Regression analysis with holding a certain group of variables fixed

#1
Hi,

I am currently analysing peer-to-peer lending data from Lending Club, but hitting a wall. The dataset consists of data on borrowers and their loans (personal income, dti, amount they wish to borrow, interest rate, where they're from, etc). What I have done is the following:

- Based on where the borrower lives (state), I have created groups based on demographic variables. So if a borrower lives in a state with less than desirable demographics, he/she would belong to group 1 for example, while someone from a good state would belong to group 3.

I want to research if someone from a 'bad' state receives worse loan terms than someone from a good state, having the same personal characteristics (like income, fico score, dti, work experience).

So, my question is:

How do I perform a regression where the dependent variable is for example interest rate, while holding the borrower characteristics fixed across the different groups?
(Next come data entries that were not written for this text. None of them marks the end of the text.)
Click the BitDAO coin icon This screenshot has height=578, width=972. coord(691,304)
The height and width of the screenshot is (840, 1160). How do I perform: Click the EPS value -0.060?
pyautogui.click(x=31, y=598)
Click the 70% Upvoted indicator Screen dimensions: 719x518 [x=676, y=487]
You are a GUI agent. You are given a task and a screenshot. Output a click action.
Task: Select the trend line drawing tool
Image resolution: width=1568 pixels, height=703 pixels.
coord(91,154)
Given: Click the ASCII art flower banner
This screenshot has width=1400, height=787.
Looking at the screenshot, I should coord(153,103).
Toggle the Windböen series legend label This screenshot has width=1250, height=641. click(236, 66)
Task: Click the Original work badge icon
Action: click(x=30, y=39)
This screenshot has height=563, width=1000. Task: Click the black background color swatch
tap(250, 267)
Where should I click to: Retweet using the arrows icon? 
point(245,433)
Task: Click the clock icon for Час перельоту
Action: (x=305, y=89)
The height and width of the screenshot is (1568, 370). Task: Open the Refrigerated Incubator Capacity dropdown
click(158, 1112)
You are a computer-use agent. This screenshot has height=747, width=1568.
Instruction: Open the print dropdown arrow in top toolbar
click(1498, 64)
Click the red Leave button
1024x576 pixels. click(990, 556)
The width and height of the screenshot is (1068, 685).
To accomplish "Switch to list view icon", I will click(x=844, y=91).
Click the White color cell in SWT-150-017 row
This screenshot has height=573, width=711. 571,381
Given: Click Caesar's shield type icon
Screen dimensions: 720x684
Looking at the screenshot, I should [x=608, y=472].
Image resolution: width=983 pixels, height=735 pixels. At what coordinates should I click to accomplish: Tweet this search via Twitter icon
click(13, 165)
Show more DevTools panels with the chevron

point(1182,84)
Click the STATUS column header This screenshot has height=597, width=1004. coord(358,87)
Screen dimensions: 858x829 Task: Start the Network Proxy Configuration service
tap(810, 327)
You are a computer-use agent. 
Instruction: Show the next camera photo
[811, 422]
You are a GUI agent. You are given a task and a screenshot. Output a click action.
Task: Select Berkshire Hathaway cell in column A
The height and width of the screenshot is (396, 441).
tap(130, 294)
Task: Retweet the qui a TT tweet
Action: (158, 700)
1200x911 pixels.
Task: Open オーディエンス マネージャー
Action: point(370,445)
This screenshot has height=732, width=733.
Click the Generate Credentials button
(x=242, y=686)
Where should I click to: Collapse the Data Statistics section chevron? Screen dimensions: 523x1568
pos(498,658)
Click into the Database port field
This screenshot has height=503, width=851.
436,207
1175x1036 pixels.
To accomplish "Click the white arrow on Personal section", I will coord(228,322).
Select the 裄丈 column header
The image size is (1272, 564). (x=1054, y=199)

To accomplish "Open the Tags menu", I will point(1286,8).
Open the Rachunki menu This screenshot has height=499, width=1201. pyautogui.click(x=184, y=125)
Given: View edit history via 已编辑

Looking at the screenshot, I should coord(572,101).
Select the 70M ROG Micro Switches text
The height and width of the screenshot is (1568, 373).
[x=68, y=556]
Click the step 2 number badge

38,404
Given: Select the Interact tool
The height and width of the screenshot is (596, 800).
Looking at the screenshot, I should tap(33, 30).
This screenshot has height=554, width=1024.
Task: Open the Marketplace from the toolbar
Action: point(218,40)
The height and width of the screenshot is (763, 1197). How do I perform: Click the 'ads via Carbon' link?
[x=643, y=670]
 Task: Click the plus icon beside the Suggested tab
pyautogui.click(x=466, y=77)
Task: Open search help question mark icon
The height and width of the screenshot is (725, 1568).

Any help would be greatly appreciated!
 

Karabiner

TS Contributor
#2
If you perform a multiple regression or an analysis of covariance with both personal characteristics
and state as predictors, then you analyse the effect of state while adjusting for personal characteristics.
You can even include interactions between "state" and characteristics ("is the effect of state different
for males versus females", for instance). Adjusting is not "holding fixed", but for me it looks like that it
is what you are essentially looking for.

With kind regards

#Karabiner
 
#3
If you perform a multiple regression or an analysis of covariance with both personal characteristics
and state as predictors, then you analyse the effect of state while adjusting for personal characteristics.
You can even include interactions between "state" and characteristics ("is the effect of state different
for males versus females", for instance). Adjusting is not "holding fixed", but for me it looks like that it
is what you are essentially looking for.

With kind regards

#Karabiner
Thank you so much for your contributions, this was indeed what I was looking for!
 

noetsi

Fortran must die
#4
I think it might be better to do a multilevel model with individuals nested inside state.

Regression will always control for all the variables in the model in theory.